- Relator(a)
- Ministra Regina Helena Costa
- Órgão julgador
- Primeira Seção
- Data do julgamento
- 19/09/2023
- Data de publicação
- 22/09/2023
STJ – Acórdão, Rel. Ministra Regina Helena Costa, Primeira Seção, j. 19/09/2023, p. 22/09/2023
TRIBUTÁRIO. PROCESSUAL CIVIL. AGRAVO INTERNO NOS EMBARGOS DE DIVERGÊNCIA EM AGRAVO EM RECURSO ESPECIAL. CÓDIGO DE PROCESSO CIVIL DE 2015. APLICABILIDADE. HONORÁRIOS RECURSAIS FIXADOS NO ACÓRDÃO EMBARGADO. NÃO QUESTIONADOS NOS EMBARGOS DE DIVEREGÊNCIA. PRECLUSÃO CONSUMATIVA. HONORÁRIOS RECURSAIS NOS EMBARGOS DE DIVERGÊNCIA. CABIMENTO. LIMITE DE 20%. NÃO ALCANÇADO. APLICAÇÃO DE MULTA. ART. 1.021, § 4º, DO CÓDIGO DE PROCESSO CIVIL DE 2015. DESCABIMENTO. I - Consoante o decidido pelo Plenário desta Corte na sessão realizada em 09.03.2016, o regime recursal será determinado pela data da publicação do provimento jurisdicional impugnado.

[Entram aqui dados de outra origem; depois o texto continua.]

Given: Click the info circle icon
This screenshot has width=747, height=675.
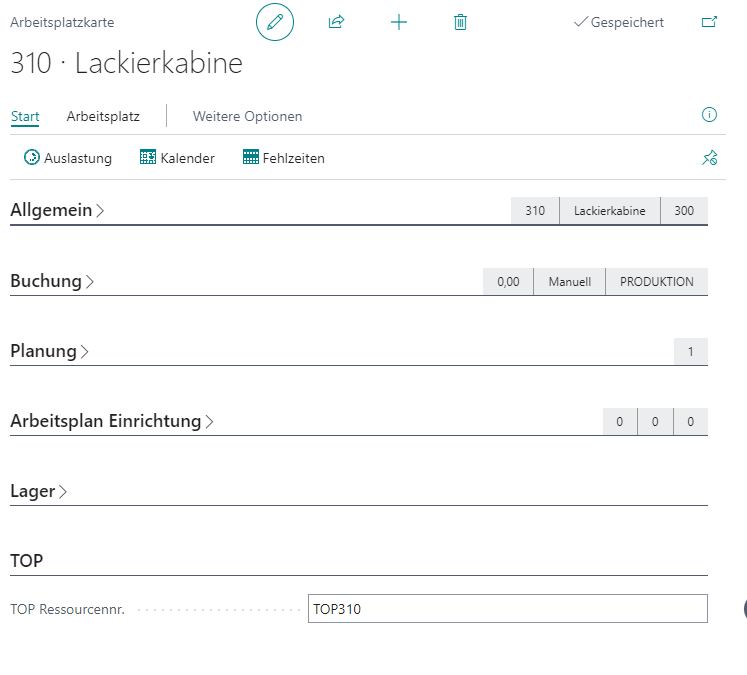Looking at the screenshot, I should click(709, 115).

In casu, aplica-se o Código de Processo Civil de 2015. II - A impugnação à condenação em honorários recursais no acórdão embargado foi apresentada apenas quando da interposição do Agravo Interno. A matéria inaugurada em sede de agravo interno configura, no ponto, indevida inovação recursal e impede o conhecimento das insurgências, em decorrência da preclusão consumativa. Precedentes. III - Esta Corte firmou posicionamento segundo o qual, a interposição de embargos de divergência em recurso especial dá início a novo grau recursal, sujeitando-se o embargante, ao questionar decisão publicada na vigência do CPC/2015, à majoração dos honorários sucumbenciais, nos termos do art. 85, § 11, do apontado codex, quando indeferidos liminarmente, não conhecidos ou improvidos. IV - A elevação dos honorários advocatícios em 5% (cinco por cento) sobre o montante apurado em decorrência da condenação anterior, a título de honorários recursais, representa apenas 0,5 (meio) ponto percentual sobre os 15,5% (quinze e meio por cento) anteriormente fixados, sequer alcançando o limite de 20% (vinte por cento) legalmente previsto . V - Em regra, descabe a imposição da multa, prevista no art. 1.021, § 4º, do Código de Processo Civil de 2015, em razão do mero improvimento do Agravo Interno em votação unânime, sendo necessária a configuração da manifesta inadmissibilidade ou improcedência do recurso a autorizar sua aplicação, o que não ocorreu no caso. VI - Agravo Interno conhecido em parte e improvido. (AgInt nos EAREsp n. 1.066.293/RS, relatora Ministra Regina Helena Costa, Primeira Seção, julgado em 19/9/2023, DJe de 22/9/2023.)